Over the past decade, it’s often been tough to be a Calgary Flames supporter.
The 2004 Stanley Cup Final appearance may have indicate to team ownership and management that the team was better than it was. As it stands, Darryl Sutter’s post-lockout chasing of a Stanley Cup stands as an example of almost Shakespearean tragedy – despite the good intentions, there wasn’t a strong plan in place, and the fact that the team found it so hard to sign and retain key players from the outside of the organization speaks to a league-wide perception that the group was tilting at windmills.
In a sense, that’s why the T.J. Brodie signing is such a nice sign for the organization.
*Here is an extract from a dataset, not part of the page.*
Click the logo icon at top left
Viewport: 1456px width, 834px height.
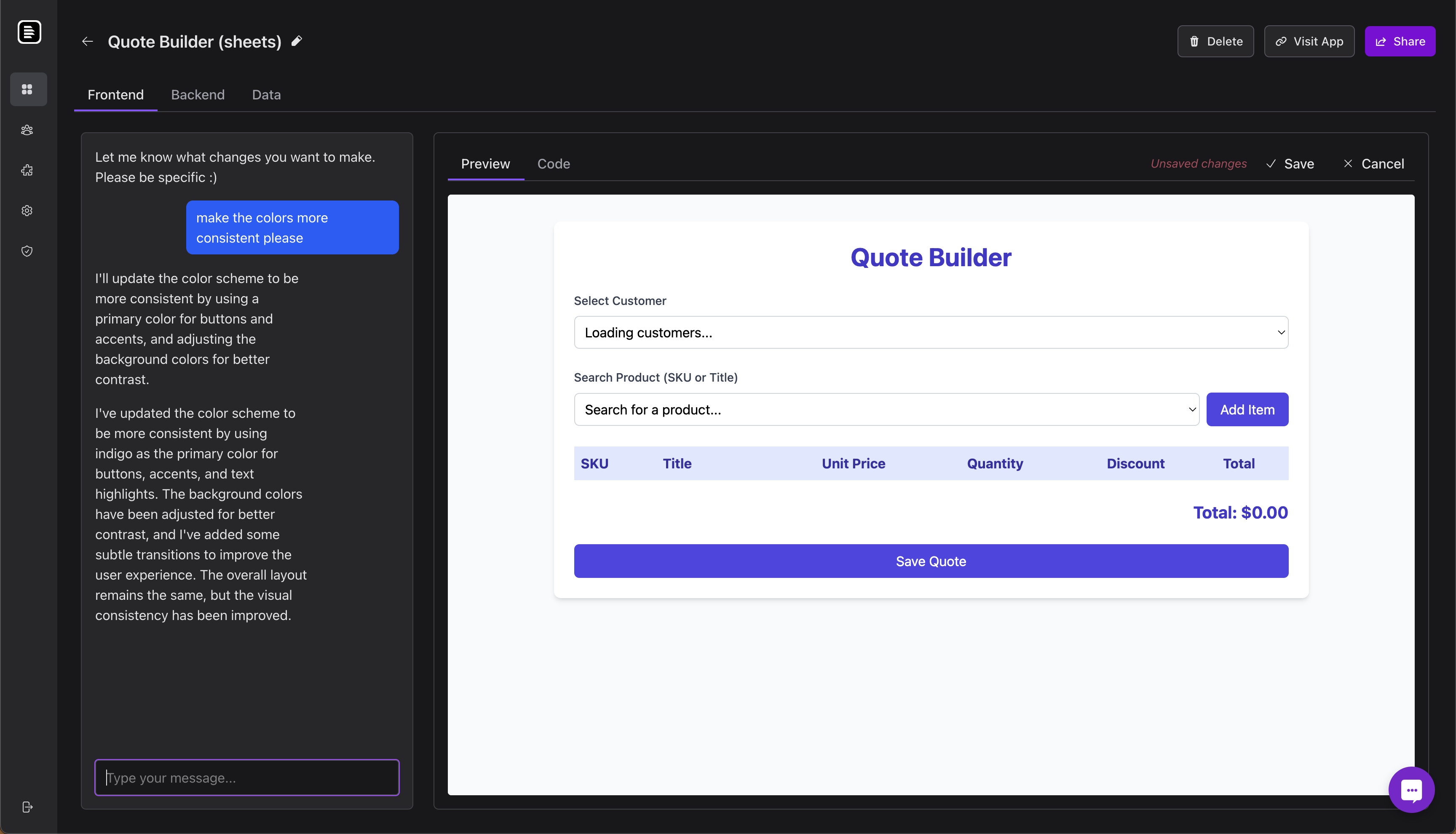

Brodie is locked up through the 2019-20 season – which sounds like science fiction in terms of how far away it is, but it’s actually pretty close. If one presumes that “The Plan” is for the Flames to improve over the next two seasons until they’re (hopefully) a playoff bubble team in 2016-17, the players they’ve signed thus far can be seen as their foundation.
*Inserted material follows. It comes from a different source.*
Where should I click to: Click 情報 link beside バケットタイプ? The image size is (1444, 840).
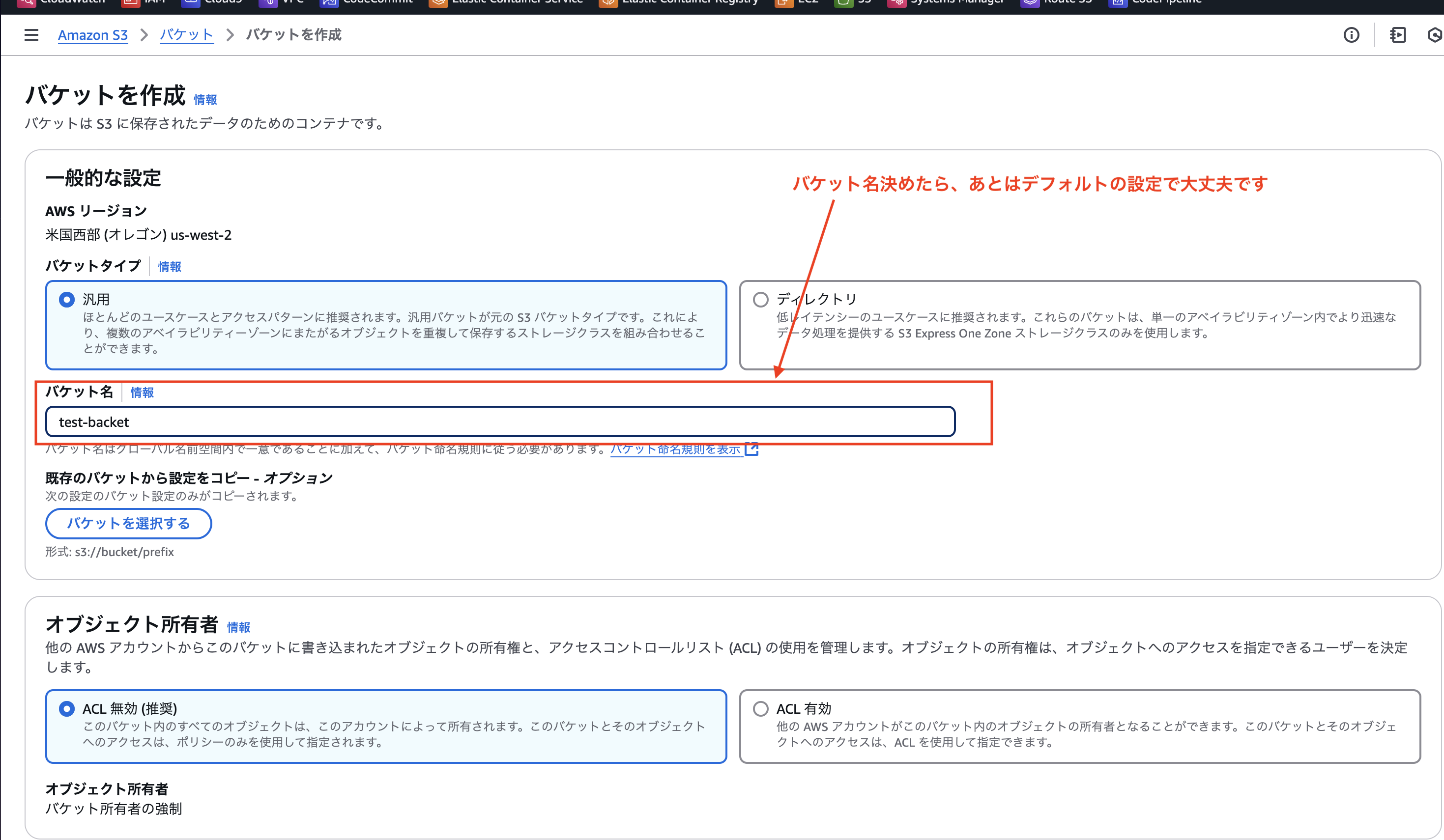click(x=170, y=267)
Players, Organization-Wide, Signed For 2016-17
(R- RFA after season, U- UFA after season):
- Goalies: Nobody
- Defense: T.J. Brodie, Deryk Engelland (U), Ladislav Smid (U), Dennis Wideman (U), Patrick Sieloff (R), Brett Kulak (R), Ryan Culkin (R)
- Forwards: Mason Raymond (U), Matt Stajan, Brandon Bollig (U), Sam Bennett, Emile Poirier (R)
And presumably we’ll have new deals for the intervening RFAs like Lance Bouma, Mikael Backlund, Paul Byron, Tyler Wotherspoon, Joni Ortio, Sven Baertschi, Bill Arnold, Johnny Gaudreau and some others, as well as a nearly guaranteed new deal for captain Mark Giordano. (And a good chance exists that Jon Gillies and Mark Jankowski will be under pro contracts by then.)
If you look at the players in place, what is there?
A rock-solid top defensive pairing in Brodie and Giordano signed long-term for less than what P.K. Subban makes, as well as Kris Russell as a solid third man. If the team can find a decent right-handed defender to play with him on the second pairing, the defense is solidified for awhile. (Or you can get Noah Hanifin or Oliver Kylington to play the off-side if you draft them in June).
The team currently has two strong goaltenders, along with a few options behind them (in the form of Jon Gillies and Joni Ortio). Theoretically, one of them could develop into something worthwhile. Ideally two, but let’s not ask for too much here.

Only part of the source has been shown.